PAGE TEXT:
[Note: I initially wrote this as a journal entry. Really quickly. It just came through me. Then I decided to share it – it was never intended as a public post. I normally don’t share this stuff.]
I feel like I’ve almost been caged by my business. Like I haven’t let myself fully discover my true self. Or even feel a lot of the emotions that I want to feel. I’ve been so run down with the day to day, the management, the money, the operations, the people, the projects, the clients, the growth, the stress, the payroll, the technology… everything… that I often forget what it’s all about. About the Freedom. The Passion. The Purpose. It’s about Creation. But creation doesn’t come from a boggled might and a heavy heart.
Creation comes from a free mind and a light heart. From an open internal world, not one that’s constantly so filled with ‘busy-ness’ that it doesn’t have any space for real creativity. If I’m going to create something incredible, I need the mental and spiritual ‘space’ to do so.
That means I have to remove myself from operations… from the day to day. I have to trust good people to create good results. My job isn’t to be ‘productive’ so much as it is to be creative – not to produce, but to create. There’s a difference. A huge difference.
Every once in awhile I remember this. It might even last a day, or two, or three at the most. Especially when I travel. But mostly, I go back to work and get myself caught in the same cycle. A cycle of work and productivity, a cycle of reactivity, of dealing with issues, of trying to growing, of keeping people happy… all of this is good. But I don’t want ‘good’ – I want transformational. Not just transformational for me, but transformational for the world.
Not just for those around me. Not just for my clients. But for the fucking world.
I have something inside of me to bring to the world. Something that will change the way we live.
The good news is: I know it’s there. I know it’s powerful.
The problem: I have no clue what it is… yet.

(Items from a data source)

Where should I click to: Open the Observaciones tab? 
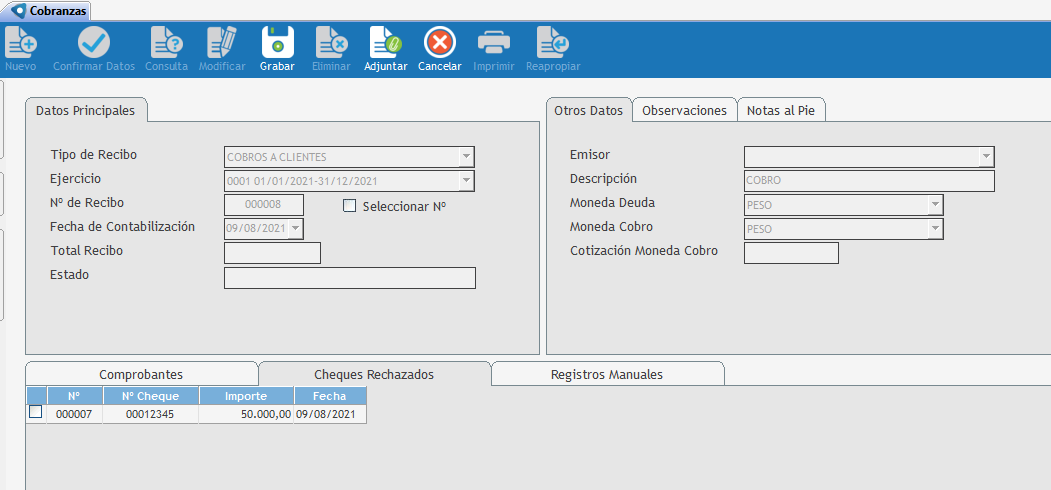[684, 110]
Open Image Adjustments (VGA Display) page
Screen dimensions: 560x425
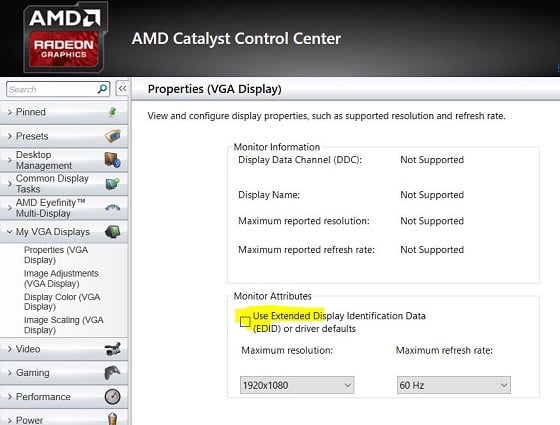(61, 279)
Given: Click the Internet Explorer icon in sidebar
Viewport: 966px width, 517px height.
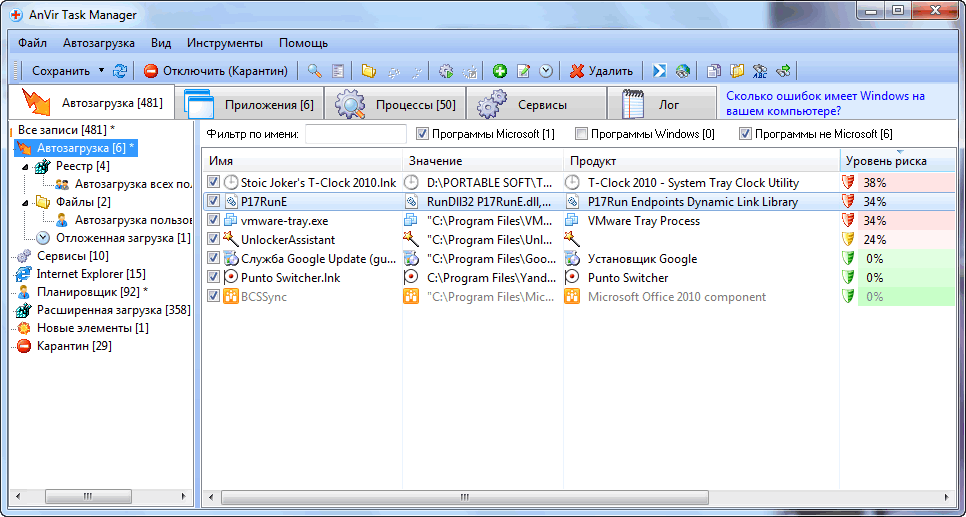Looking at the screenshot, I should coord(24,274).
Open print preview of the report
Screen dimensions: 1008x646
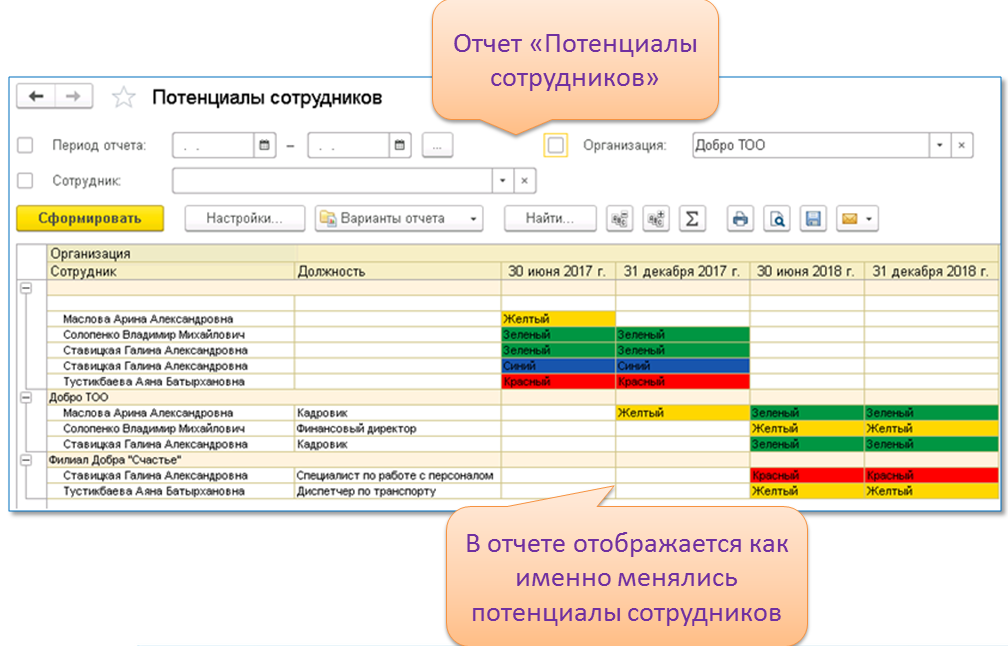pyautogui.click(x=778, y=218)
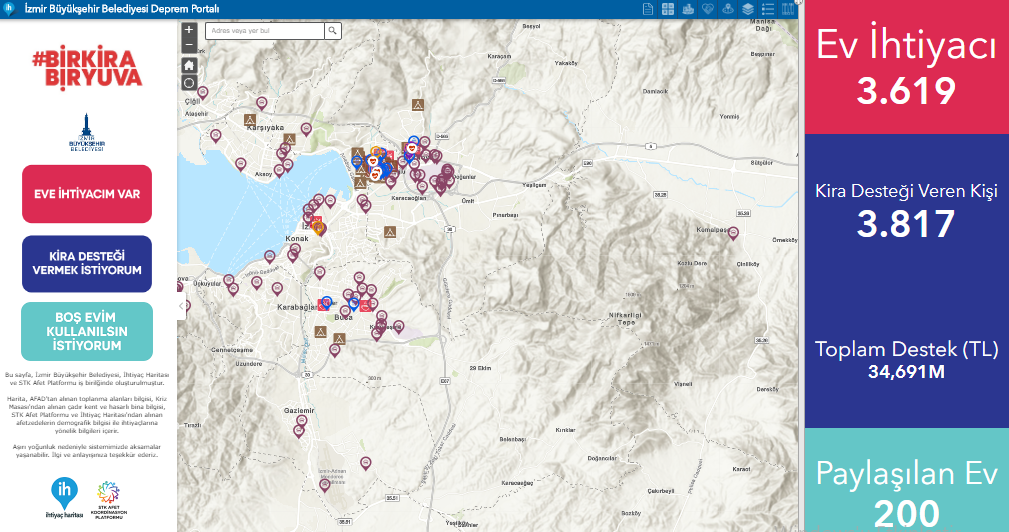
Task: Click the address search magnifier icon
Action: point(333,31)
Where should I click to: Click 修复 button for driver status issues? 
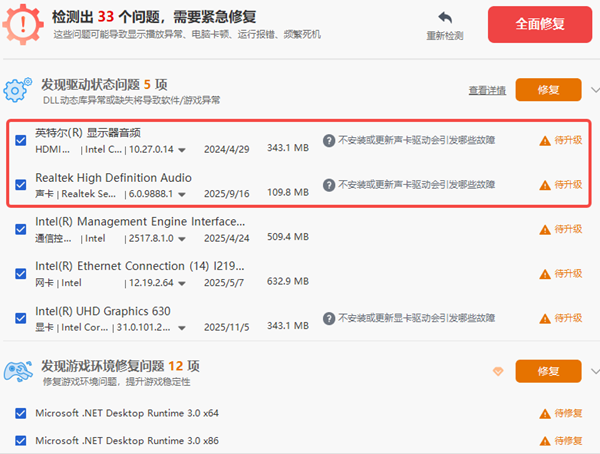point(548,90)
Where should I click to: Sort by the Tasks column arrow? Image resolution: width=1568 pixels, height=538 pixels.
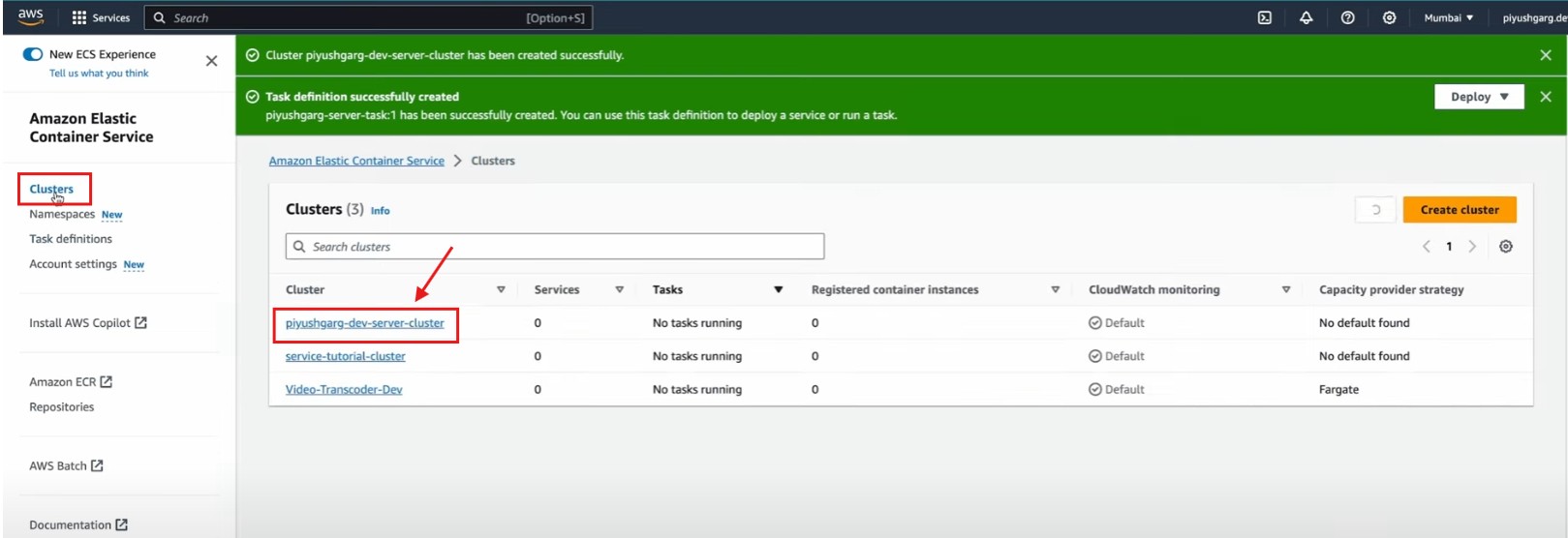point(778,289)
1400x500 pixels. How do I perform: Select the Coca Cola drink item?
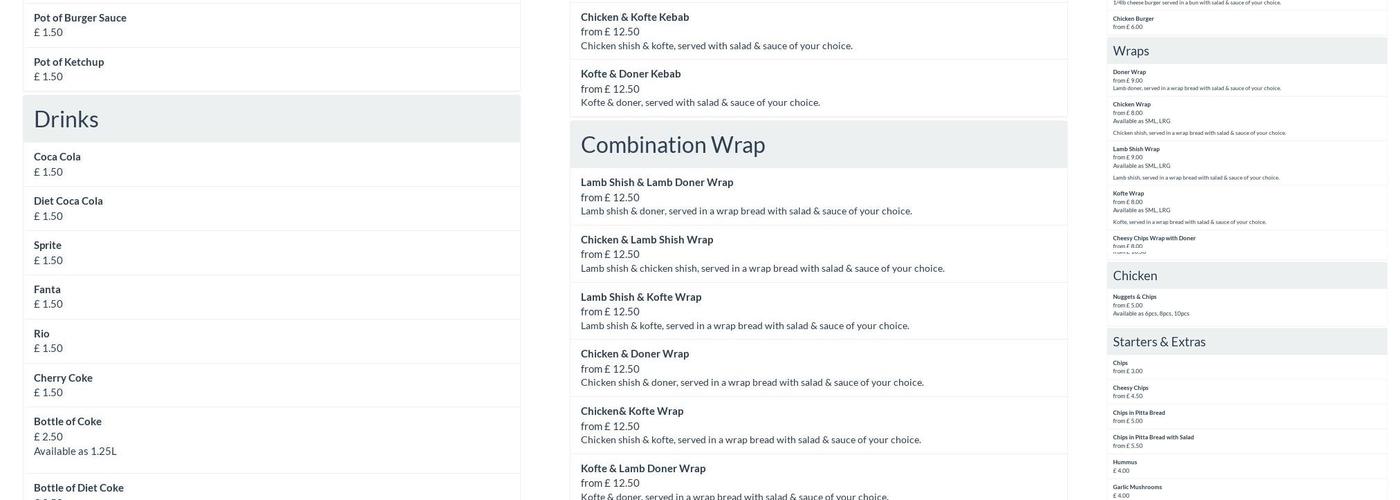coord(271,164)
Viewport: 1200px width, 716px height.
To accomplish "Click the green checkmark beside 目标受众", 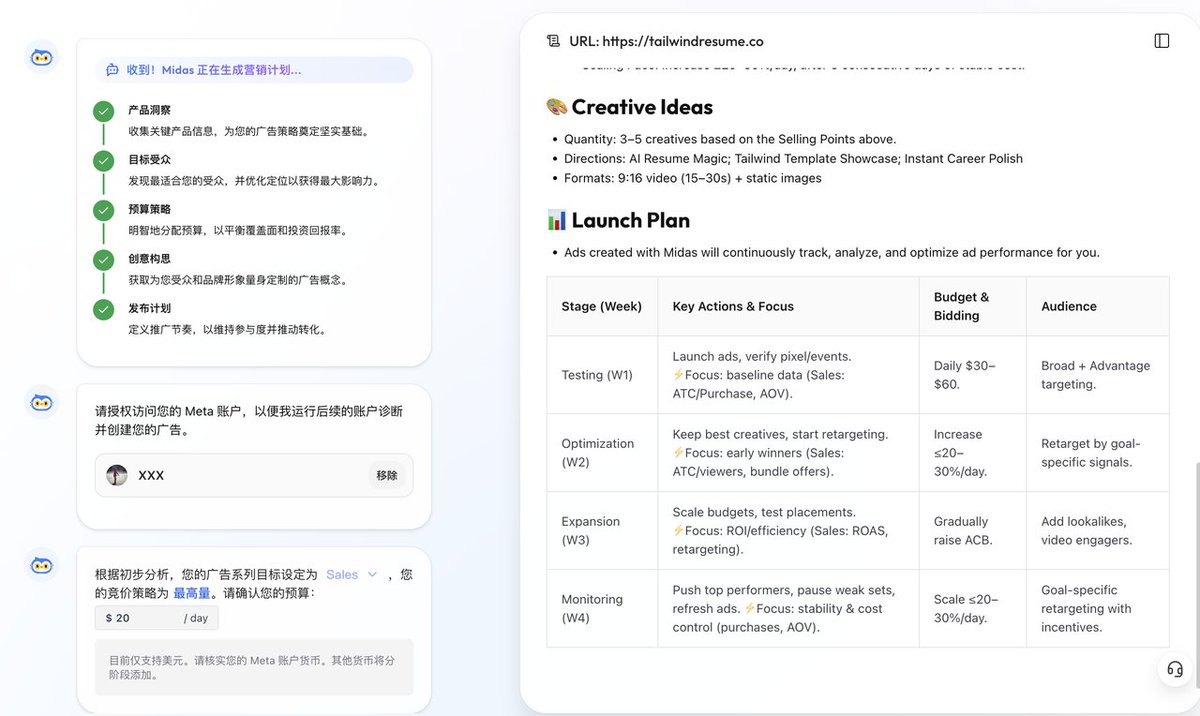I will click(x=103, y=160).
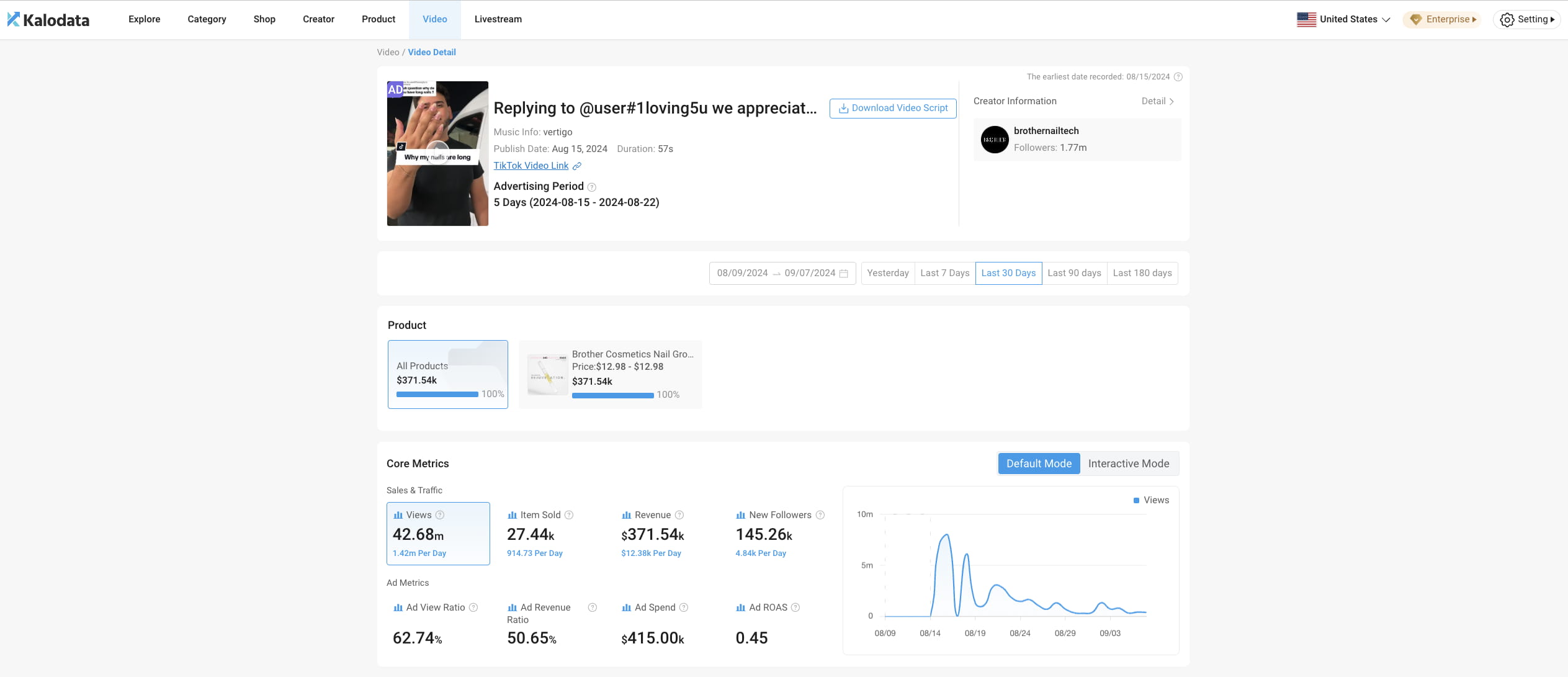
Task: Click info icon beside New Followers
Action: [820, 515]
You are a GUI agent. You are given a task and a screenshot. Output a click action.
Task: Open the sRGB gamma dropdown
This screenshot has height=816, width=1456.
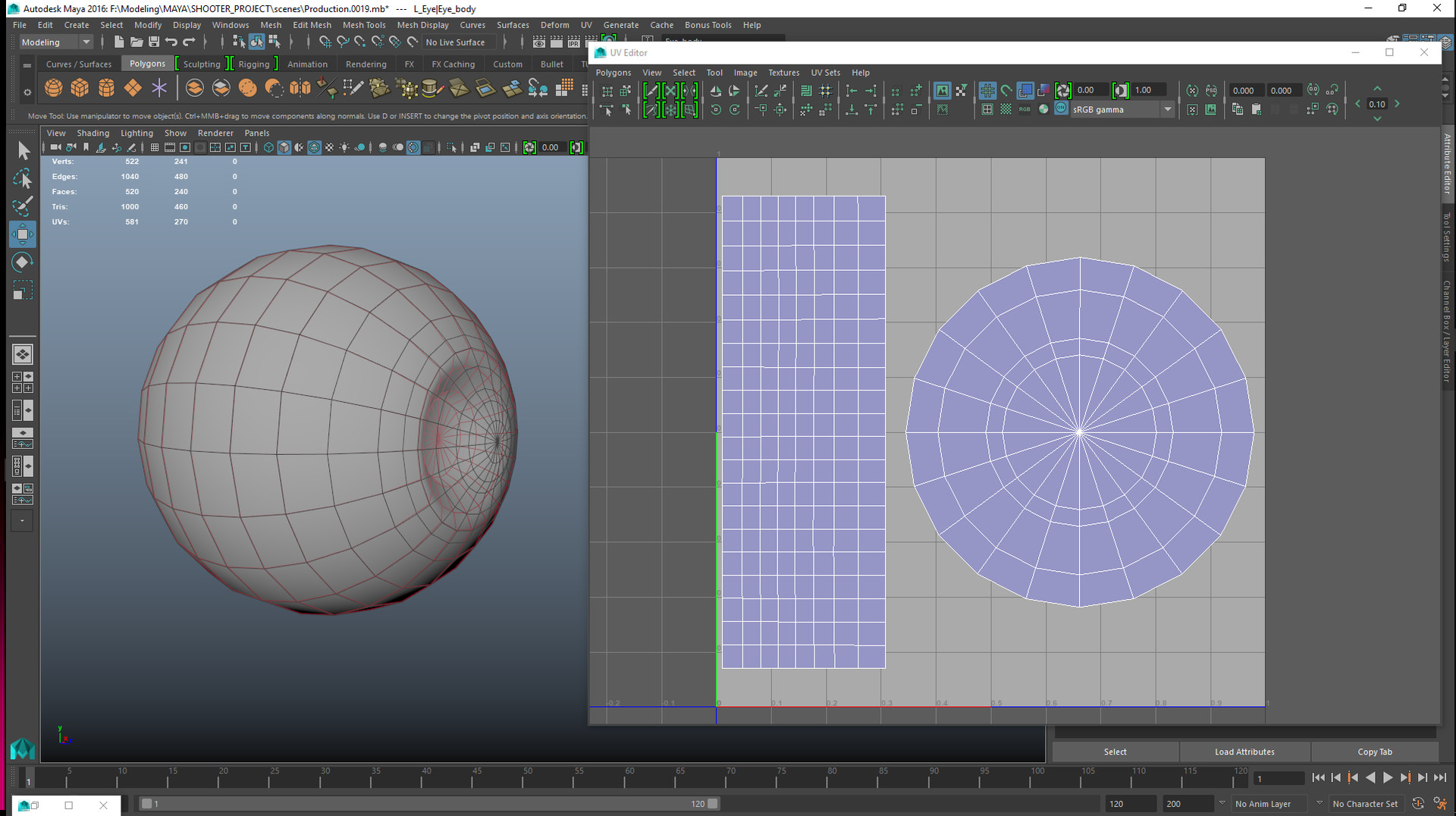1168,109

TASK REQUIREMENTS:
1 – Copy the part of the journal entry starting with "Every once in" and going on through "way we live.", word for word.
2 – Do these statements agree with the journal entry? (a) The writer first meant the entry as a public post. (b) The writer says creation comes from a free mind and a light heart. (c) The writer says the remembering can last up to a week. Answer yes or no for each, quoting the words from the journal entry that decide it.
The lines have nothing to do with this.

RESPONSES TO THE TASKS:
1 –
Every once in awhile I remember this. It might even last a day, or two, or three at the most. Especially when I travel. But mostly, I go back to work and get myself caught in the same cycle. A cycle of work and productivity, a cycle of reactivity, of dealing with issues, of trying to growing, of keeping people happy… all of this is good. But I don’t want ‘good’ – I want transformational. Not just transformational for me, but transformational for the world.
Not just for those around me. Not just for my clients. But for the fucking world.
I have something inside of me to bring to the world. Something that will change the way we live.

2 –
(a) No: "it was never intended as a public post."
(b) Yes: "Creation comes from a free mind and a light heart."
(c) No: "It might even last a day, or two, or three at the most."